Dataset entries
□ □ □
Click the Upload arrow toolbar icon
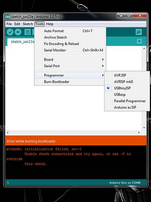The image size is (151, 202). point(18,32)
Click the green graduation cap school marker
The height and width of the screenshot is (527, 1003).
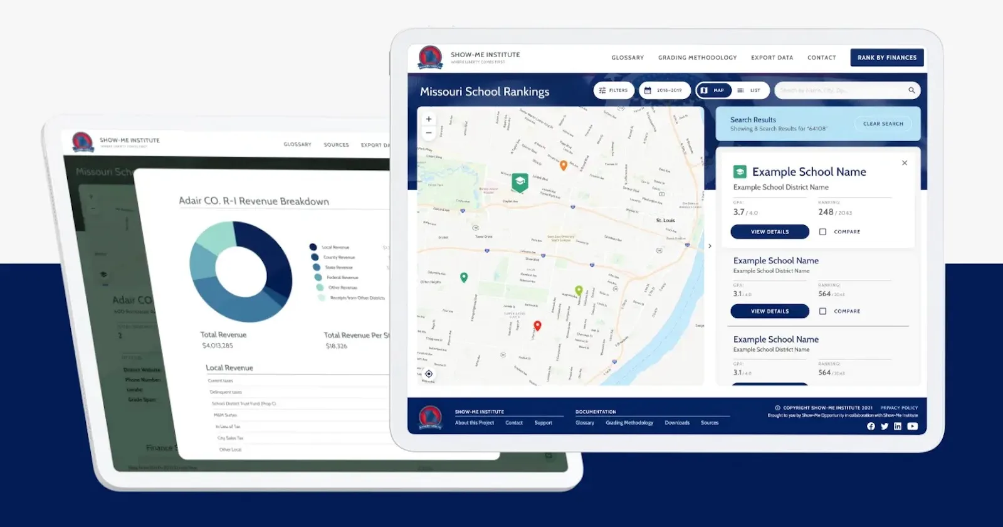(520, 182)
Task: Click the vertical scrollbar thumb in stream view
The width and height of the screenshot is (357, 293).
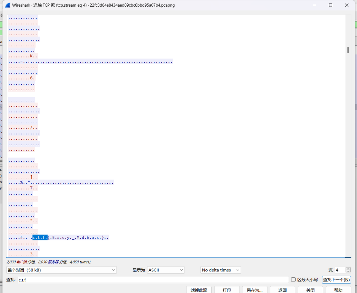Action: [348, 50]
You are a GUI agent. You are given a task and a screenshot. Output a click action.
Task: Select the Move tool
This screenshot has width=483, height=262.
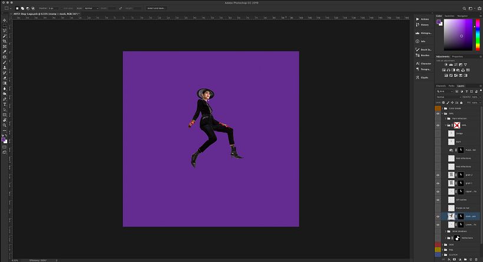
□ □ □
## Required work
Could the entries above be retyped exactly, with the pictures left out?

## Solution to the exercise
Click the Upload arrow toolbar icon
The image size is (151, 202). point(18,32)
Click the green graduation cap school marker
The height and width of the screenshot is (527, 1003).
(520, 182)
Task: Click the vertical scrollbar thumb in stream view
The width and height of the screenshot is (357, 293).
Action: [348, 50]
You are a GUI agent. You are given a task and a screenshot. Output a click action.
Task: Select the Move tool
This screenshot has width=483, height=262.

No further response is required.